S'agissant des chaînes de contrats homogènes, la jurisprudence a relativement rapidement posé le principe de la nature contractuelle des rapports pouvant exister entre les contractants extrêmes. Ainsi la première chambre civile de la Cour de cassation, par un arrêt en date du 9 octobre 1979, a-t-elle considéré que "l'action directe dont dispose le sous-acquéreur contre le fabricant ou un vendeur intermédiaire, pour la garantie du vice caché affectant la chose vendue dès sa fabrication, est nécessairement de nature contractuelle" (4). S'agissant des chaînes hétérogènes, mettant fin à une opposition célèbre entre la première chambre civile selon laquelle l'action était, ici encore, nécessairement contractuelle- et la troisième chambre civile -préférant le fondement délictuel-, l'Assemblée plénière de la Cour de cassation, par un important arrêt du 7 février 1986, a tranché en faveur de l'approche contractuelle de la première chambre civile : "le maître de l'ouvrage, comme le sous-acquéreur, jouit de tous les droits et actions attachés à la chose qui appartient à son auteur" (5). S'appuyant sur les analyses d'Aubry et Rau, la Cour de cassation fonde ainsi la transmission des actions de l'auteur sur l'idée que celles-ci sont un accessoire de la chose. Aussi bien, conservant sa nature contractuelle parce qu'elle est transmise avec la chose dont elle garantit la qualité et la conformité aux stipulations du contrat, comme un accessoire de celle-ci, l'action directe de l'ayant cause ne heurte-t-elle pas de front l'article 1165 du Code civil.

David Bakouche
Professeur agrégé des Facultés de droit


(1) Sur lesquels, voir notamment B. Teyssié, Les groupes de contrats, thèse Montpellier, 1975 ; F. Terré, Ph. Simler et Y. Lequette, Droit civil, Les obligations, Dalloz, 9ème éd., 2005, n° 77.
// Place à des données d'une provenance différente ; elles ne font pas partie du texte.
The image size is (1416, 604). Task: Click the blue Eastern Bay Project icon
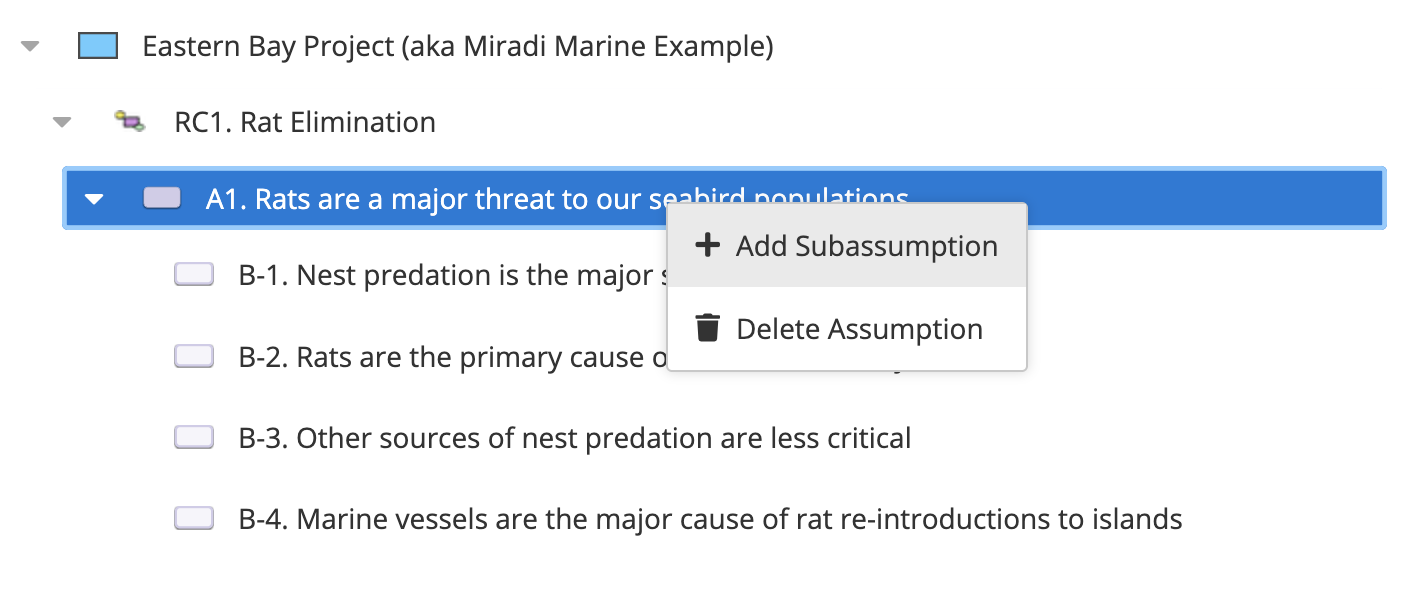tap(98, 46)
(2) Aubry et Rau, Cours de droit civil français, t. II, 7ème éd. par P. Esmein, § 176, n° 69.
(3) Comp., sur la transmission des actions en dommages et intérêts, Cass. civ. 3, 23 octobre 1991, n° 89-18.458, Epoux Pont c/ M. Chauvet (N° Lexbase : A4689AH7), Bull. civ. III, n° 244 ; en revanche, sur l'absence de transmission des actions nées au profit du vendeur à raison de dégradations causées à l'immeuble antérieurement à la vente, Cass. civ. 3, 4 décembre 2002, n° 01-02.383, Société La Maison ardennaise c/ M. Jean-Noël Collignon, FS-P+B (N° Lexbase : A1932A4C), Bull. civ. III, n° 250 ; Cass. civ. 3, 17 novembre 2004, n° 03-16.988, M. Maurice Piccot c/ Mutuelle des architectes français (MAF), FS-P+B (N° Lexbase : A9375DDL), Bull. civ. III, n° 207 ; Cass. civ. 3, 7 décembre 2005, n° 04-12.931, Société Malard c/ Société Paul Boussicault, FS-P+B (N° Lexbase : A9200DLC), Bull. civ. III, n° 244.
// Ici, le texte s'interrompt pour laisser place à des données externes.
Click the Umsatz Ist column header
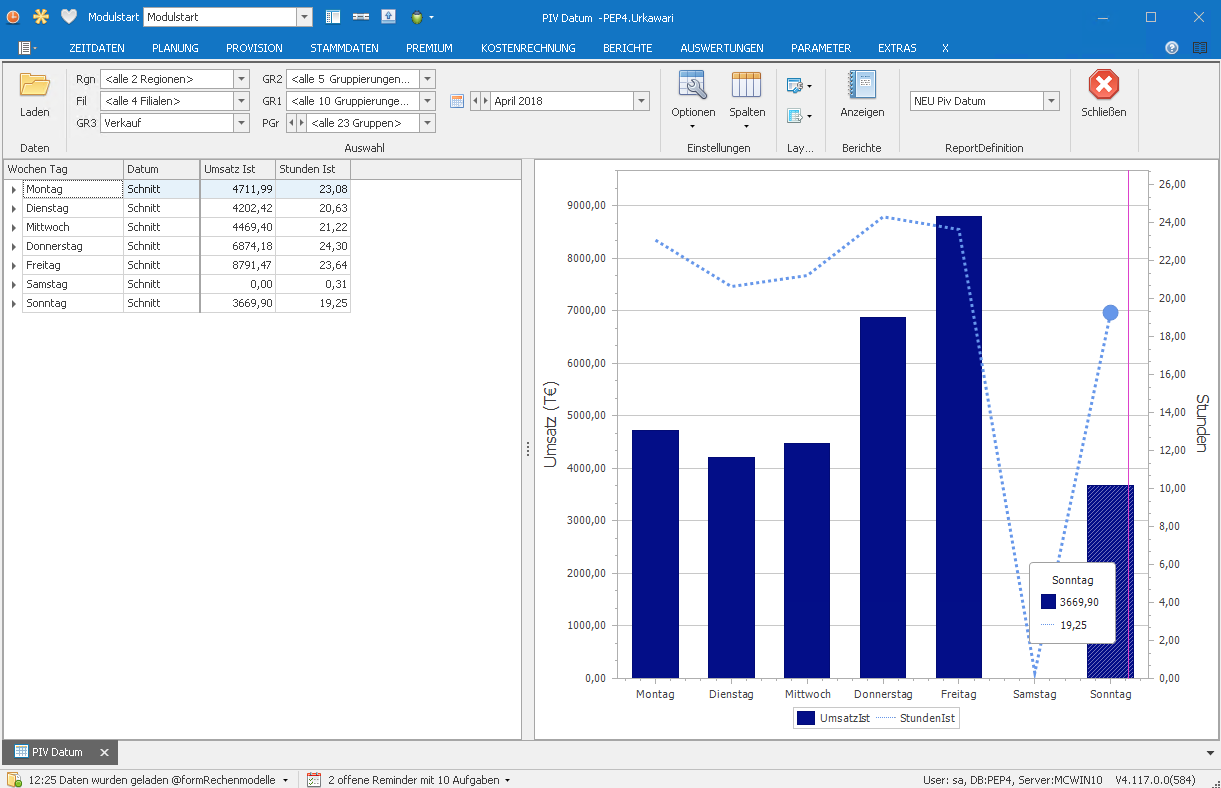1221x788 pixels. (237, 169)
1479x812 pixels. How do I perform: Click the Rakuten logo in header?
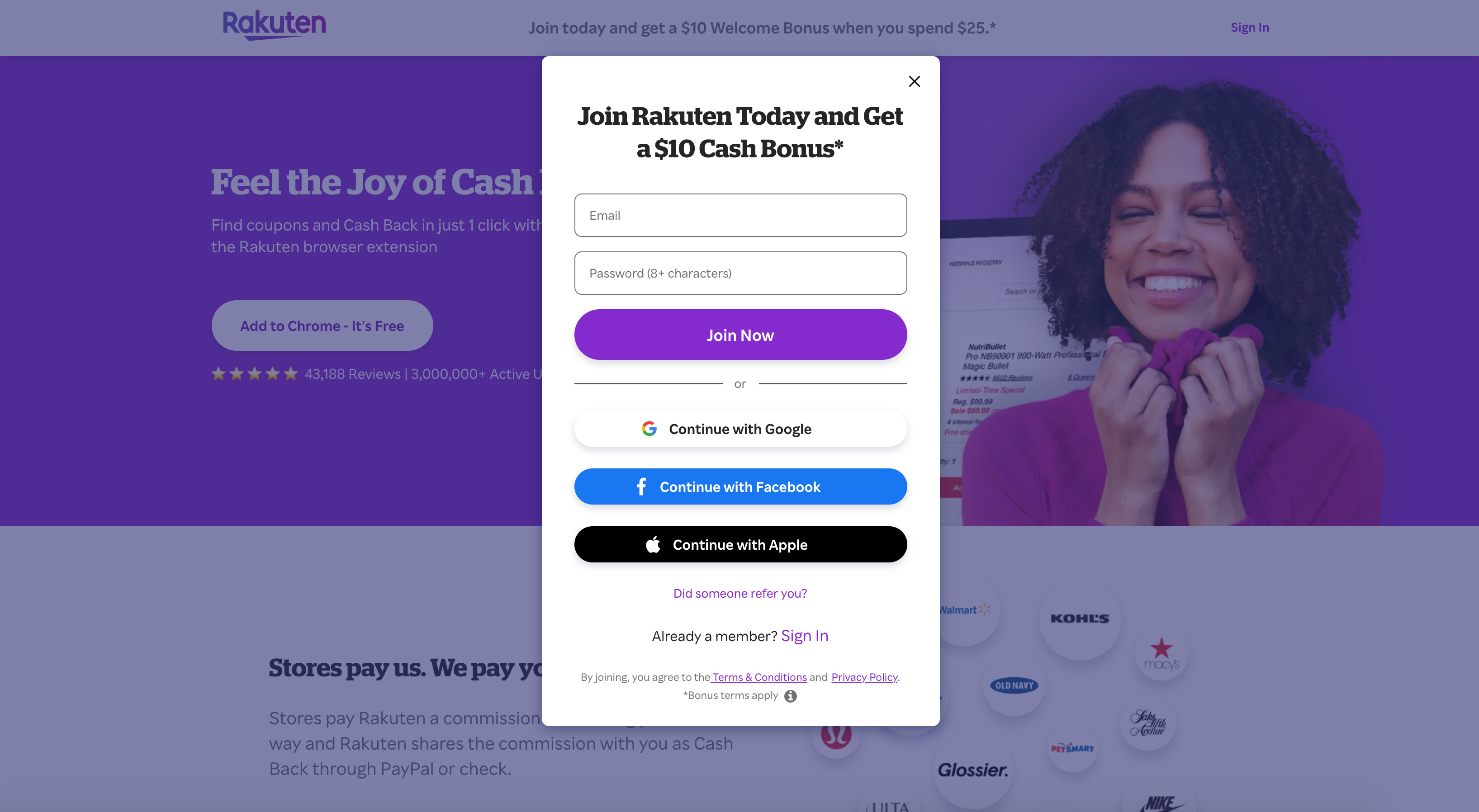tap(274, 25)

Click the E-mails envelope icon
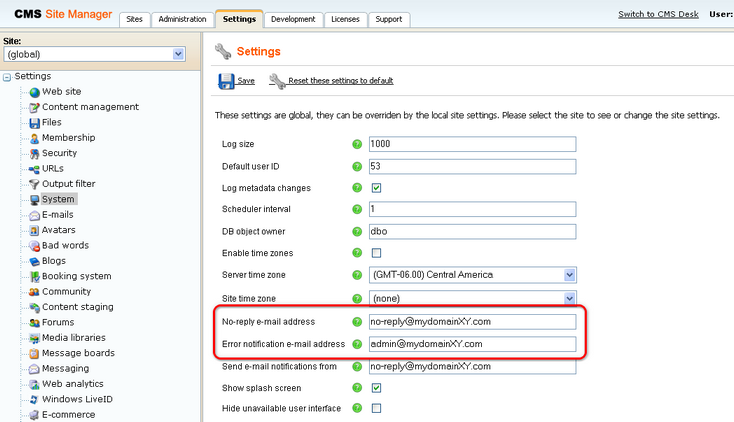(34, 215)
(4) Cass. civ. 1, 9 octobre 1979, n° 78-12.502, Société Lamborghini c/ Landrau, Constant, Compagnie Union des Assurances de Paris, Société des Voitures Paris Monceau (N° Lexbase : A4538AZ4), Bull. civ. I, n° 241, D. 1980, IR, p. 222, obs. Ch. Larroumet, RTD civ. 1980, p. 354, obs. G. Durry.
(5) Ass. plén., 7 février 1986, n° 83-14.631, Société Anonyme des Produits Céramiques de l'Anjou et autre c/ Syndicat des Copropriétaires de la Résidence Normandie et autres (N° Lexbase : A2559AAZ), D. 1986, jur., p. 293, note A. Bénabent, JCP éd. G, 1986, II, n° 20616, note Ph. Malinvaud, Les grands arrêts de la jurisprudence civile, 11ème éd., par F. Terré et Ph. Simler, Dalloz, 2000, n° 252.